Your answer must be the exact lines from the one holding "Where should I click to: Click" through the last line of the records below, with no pictures.

Stored dataset items
########################################

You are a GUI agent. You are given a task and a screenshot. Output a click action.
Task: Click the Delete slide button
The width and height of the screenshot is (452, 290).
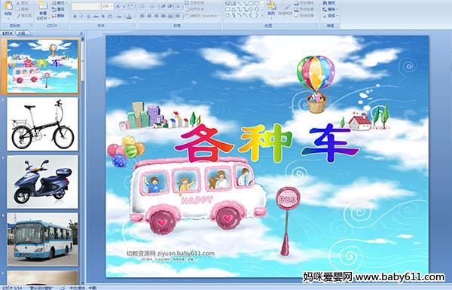coord(59,16)
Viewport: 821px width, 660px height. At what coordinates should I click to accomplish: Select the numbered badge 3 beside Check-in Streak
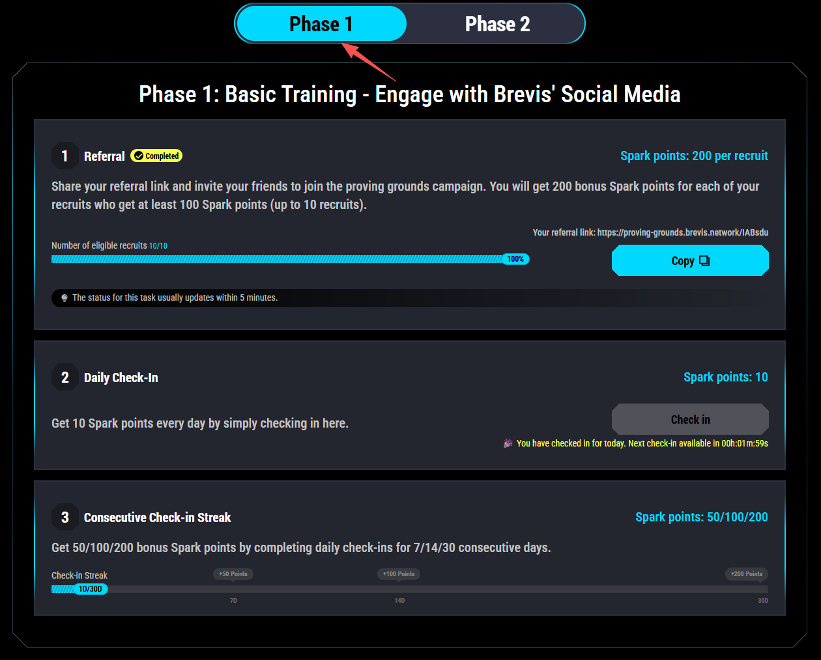[x=65, y=517]
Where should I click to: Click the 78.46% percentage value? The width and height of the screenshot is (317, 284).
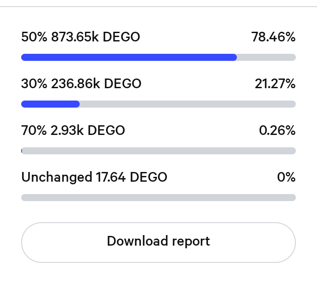click(x=273, y=37)
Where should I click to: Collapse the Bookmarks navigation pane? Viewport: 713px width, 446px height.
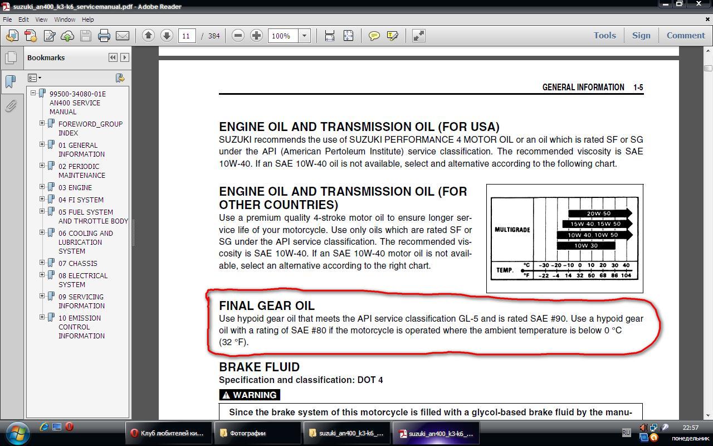pos(113,57)
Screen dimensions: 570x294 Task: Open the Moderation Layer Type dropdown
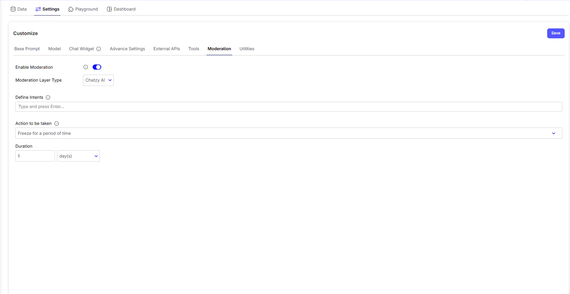(x=98, y=80)
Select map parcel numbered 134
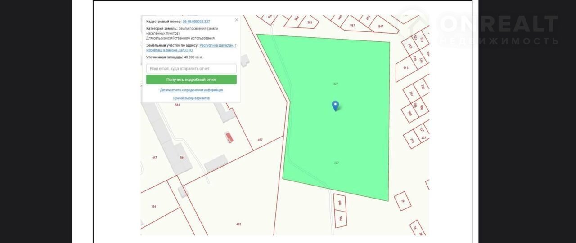This screenshot has height=243, width=576. (154, 206)
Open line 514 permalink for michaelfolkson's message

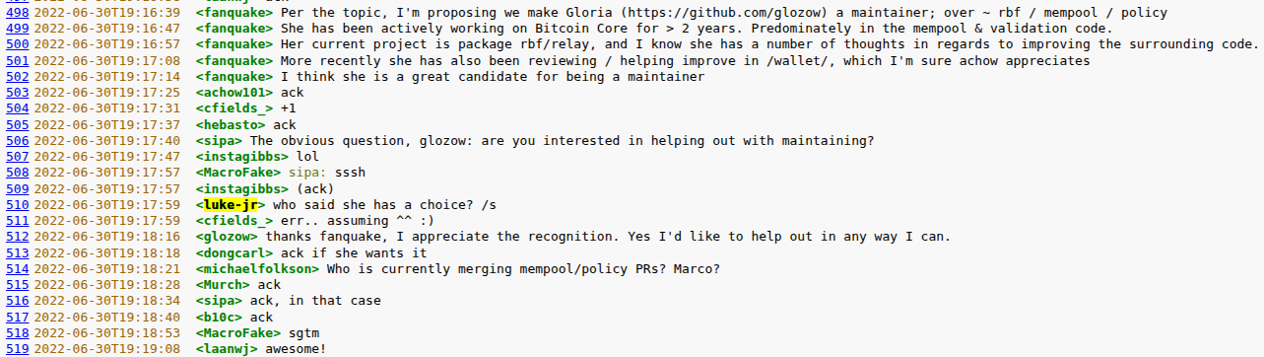point(18,268)
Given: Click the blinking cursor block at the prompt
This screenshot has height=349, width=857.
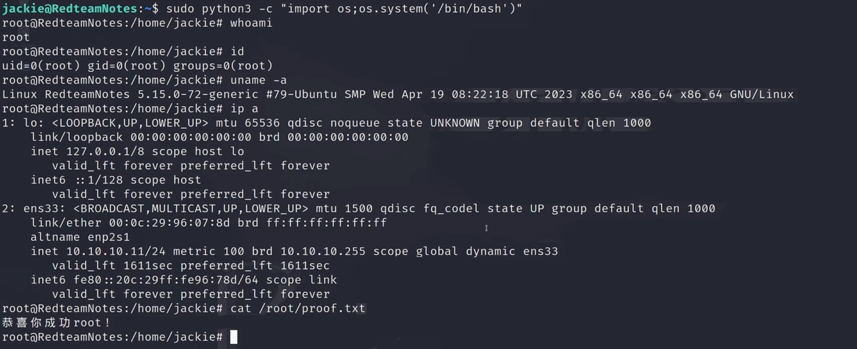Looking at the screenshot, I should [x=234, y=337].
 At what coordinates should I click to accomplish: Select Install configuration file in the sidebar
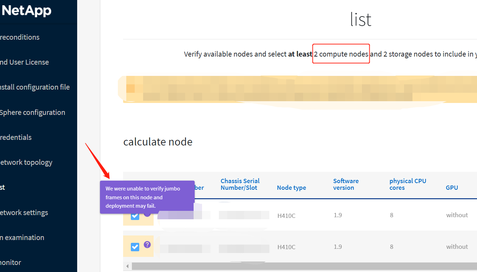click(35, 87)
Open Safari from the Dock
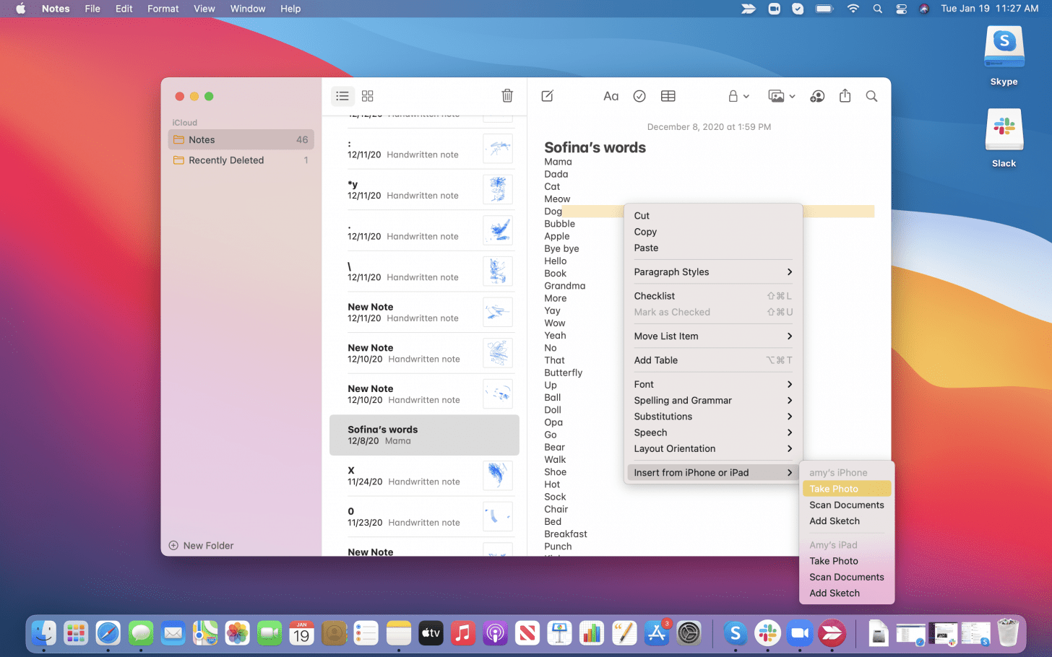 [x=108, y=634]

########################################

**Written answer:**
Where should I click to: Click the 78.46% percentage value? The width and height of the screenshot is (317, 284).
click(x=273, y=37)
Where should I click to: Collapse the Bookmarks navigation pane? Viewport: 713px width, 446px height.
pos(113,57)
Screen dimensions: 570x294 Task: Open the Moderation Layer Type dropdown
(x=98, y=80)
Select map parcel numbered 134
This screenshot has height=243, width=576. (154, 206)
Open line 514 permalink for michaelfolkson's message

point(18,268)
Given: Click the blinking cursor block at the prompt
This screenshot has height=349, width=857.
Looking at the screenshot, I should [x=234, y=337].
 At what coordinates should I click to accomplish: Select Install configuration file in the sidebar
click(35, 87)
Open Safari from the Dock
 [x=108, y=634]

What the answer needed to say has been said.